»»

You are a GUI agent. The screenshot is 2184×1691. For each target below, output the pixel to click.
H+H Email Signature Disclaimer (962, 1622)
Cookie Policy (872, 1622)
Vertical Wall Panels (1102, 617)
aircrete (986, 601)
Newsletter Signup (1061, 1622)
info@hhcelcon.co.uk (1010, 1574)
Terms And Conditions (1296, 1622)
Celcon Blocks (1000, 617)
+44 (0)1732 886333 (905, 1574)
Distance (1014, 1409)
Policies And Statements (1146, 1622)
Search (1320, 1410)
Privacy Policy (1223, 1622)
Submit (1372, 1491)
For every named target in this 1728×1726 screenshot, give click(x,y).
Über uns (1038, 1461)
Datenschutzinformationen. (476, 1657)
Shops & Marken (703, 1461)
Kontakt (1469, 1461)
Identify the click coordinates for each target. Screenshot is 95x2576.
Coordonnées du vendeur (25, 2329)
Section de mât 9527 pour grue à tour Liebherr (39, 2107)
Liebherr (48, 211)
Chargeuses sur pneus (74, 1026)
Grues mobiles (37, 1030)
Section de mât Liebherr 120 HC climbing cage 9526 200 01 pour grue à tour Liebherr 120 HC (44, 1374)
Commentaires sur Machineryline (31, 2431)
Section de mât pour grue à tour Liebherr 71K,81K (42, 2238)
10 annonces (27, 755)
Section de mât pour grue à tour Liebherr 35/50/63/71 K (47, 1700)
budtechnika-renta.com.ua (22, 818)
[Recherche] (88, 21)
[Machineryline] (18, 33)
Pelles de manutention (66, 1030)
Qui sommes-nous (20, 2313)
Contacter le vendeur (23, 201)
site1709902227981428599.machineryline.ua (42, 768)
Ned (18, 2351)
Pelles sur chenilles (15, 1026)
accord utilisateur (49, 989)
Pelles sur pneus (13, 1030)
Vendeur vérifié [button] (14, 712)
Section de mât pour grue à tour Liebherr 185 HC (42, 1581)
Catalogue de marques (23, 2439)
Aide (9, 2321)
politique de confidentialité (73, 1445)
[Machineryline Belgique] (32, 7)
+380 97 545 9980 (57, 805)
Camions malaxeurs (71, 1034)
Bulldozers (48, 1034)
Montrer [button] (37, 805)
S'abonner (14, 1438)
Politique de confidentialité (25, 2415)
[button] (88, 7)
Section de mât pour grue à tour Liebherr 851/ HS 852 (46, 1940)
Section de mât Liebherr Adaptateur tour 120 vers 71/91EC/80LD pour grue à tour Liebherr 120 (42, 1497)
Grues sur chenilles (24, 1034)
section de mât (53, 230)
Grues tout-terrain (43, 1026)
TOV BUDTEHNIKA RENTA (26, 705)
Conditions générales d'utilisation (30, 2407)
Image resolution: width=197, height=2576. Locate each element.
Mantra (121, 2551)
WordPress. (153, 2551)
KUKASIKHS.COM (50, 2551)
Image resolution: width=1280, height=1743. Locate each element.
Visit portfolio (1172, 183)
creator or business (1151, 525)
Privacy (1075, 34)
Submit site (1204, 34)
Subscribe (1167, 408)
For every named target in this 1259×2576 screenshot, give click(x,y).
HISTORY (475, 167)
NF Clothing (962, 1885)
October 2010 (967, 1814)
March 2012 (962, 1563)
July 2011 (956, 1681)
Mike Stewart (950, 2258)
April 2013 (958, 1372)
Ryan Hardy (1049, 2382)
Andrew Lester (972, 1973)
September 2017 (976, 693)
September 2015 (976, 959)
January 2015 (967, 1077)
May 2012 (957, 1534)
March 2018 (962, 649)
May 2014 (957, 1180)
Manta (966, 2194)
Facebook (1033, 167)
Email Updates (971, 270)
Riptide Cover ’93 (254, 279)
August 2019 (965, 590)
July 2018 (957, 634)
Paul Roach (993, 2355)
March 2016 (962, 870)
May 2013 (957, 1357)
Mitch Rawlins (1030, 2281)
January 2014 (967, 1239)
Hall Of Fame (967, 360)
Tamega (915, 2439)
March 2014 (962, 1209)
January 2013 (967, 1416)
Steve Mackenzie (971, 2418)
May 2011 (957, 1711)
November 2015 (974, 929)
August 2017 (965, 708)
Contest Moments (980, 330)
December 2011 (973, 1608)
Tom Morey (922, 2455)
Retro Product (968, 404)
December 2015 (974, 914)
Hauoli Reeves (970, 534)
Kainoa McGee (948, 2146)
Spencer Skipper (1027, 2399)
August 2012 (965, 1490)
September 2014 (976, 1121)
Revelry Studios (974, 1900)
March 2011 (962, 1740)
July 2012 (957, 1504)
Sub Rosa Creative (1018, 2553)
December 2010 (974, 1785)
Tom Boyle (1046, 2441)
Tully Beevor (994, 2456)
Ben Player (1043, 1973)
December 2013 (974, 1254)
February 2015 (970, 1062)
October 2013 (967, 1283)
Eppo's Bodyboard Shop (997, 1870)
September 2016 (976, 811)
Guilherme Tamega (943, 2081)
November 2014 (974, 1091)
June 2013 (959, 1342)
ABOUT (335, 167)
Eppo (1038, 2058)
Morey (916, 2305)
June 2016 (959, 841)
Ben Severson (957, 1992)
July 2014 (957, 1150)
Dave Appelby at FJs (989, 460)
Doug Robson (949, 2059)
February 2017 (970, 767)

««

• [Activity]
Reproduce, exactly and without additions, the run of lines from the start of the listing above to the line bearing "886333 (905, 1574)", inclusive.

• [Your response]
You are a GUI agent. The screenshot is 2184×1691. For each target below, output the pixel to click.
H+H Email Signature Disclaimer (962, 1622)
Cookie Policy (872, 1622)
Vertical Wall Panels (1102, 617)
aircrete (986, 601)
Newsletter Signup (1061, 1622)
info@hhcelcon.co.uk (1010, 1574)
Terms And Conditions (1296, 1622)
Celcon Blocks (1000, 617)
+44 (0)1732 886333 (905, 1574)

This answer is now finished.